▶ [What to produce]
Beneath this task is a listing. Count its lines that contain "label" and answer with the number only.

▶ [Records provided]

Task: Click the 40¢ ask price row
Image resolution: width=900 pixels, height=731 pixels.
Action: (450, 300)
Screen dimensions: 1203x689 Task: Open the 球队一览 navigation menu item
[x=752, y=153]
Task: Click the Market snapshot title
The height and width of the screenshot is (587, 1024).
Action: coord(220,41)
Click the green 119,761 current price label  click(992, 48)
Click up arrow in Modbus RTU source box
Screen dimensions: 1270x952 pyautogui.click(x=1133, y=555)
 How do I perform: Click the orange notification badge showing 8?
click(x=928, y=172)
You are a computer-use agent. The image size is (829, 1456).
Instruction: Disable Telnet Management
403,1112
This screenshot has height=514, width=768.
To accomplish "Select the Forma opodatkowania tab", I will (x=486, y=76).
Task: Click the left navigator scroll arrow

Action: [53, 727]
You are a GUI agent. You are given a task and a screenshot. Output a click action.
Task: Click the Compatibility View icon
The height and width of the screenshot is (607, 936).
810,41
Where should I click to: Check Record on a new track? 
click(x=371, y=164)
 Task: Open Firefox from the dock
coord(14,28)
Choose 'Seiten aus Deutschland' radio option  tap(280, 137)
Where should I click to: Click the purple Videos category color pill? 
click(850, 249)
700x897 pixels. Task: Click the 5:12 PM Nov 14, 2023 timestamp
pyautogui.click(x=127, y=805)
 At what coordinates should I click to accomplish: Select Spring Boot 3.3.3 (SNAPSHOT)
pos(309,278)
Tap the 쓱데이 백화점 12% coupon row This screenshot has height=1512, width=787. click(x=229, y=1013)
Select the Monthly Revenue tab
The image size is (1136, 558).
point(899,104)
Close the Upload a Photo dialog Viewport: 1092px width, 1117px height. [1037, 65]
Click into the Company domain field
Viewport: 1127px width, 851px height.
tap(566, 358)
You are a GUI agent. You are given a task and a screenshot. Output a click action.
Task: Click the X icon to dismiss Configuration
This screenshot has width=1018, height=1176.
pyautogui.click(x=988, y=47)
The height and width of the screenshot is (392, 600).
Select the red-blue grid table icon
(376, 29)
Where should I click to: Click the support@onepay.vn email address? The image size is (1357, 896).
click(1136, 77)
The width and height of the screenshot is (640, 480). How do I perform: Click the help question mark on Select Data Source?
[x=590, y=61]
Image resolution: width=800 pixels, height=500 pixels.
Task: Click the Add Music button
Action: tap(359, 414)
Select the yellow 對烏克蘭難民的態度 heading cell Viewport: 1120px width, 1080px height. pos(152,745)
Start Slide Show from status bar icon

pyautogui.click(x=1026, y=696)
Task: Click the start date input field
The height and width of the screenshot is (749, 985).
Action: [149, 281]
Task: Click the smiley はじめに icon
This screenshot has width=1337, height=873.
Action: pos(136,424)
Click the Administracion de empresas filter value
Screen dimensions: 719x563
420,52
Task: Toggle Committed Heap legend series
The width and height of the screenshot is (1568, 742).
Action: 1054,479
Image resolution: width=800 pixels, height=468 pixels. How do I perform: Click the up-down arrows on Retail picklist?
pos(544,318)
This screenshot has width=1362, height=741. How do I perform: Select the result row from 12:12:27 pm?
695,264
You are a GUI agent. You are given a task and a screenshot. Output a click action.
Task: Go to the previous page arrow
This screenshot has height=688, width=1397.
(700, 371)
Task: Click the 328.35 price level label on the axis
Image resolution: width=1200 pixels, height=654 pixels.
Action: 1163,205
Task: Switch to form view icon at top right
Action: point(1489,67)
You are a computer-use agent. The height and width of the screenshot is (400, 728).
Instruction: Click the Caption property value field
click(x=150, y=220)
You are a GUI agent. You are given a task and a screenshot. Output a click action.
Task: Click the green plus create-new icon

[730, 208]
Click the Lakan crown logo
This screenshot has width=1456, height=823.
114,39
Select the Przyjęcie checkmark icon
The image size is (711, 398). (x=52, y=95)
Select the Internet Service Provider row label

▶ [Output of the task]
3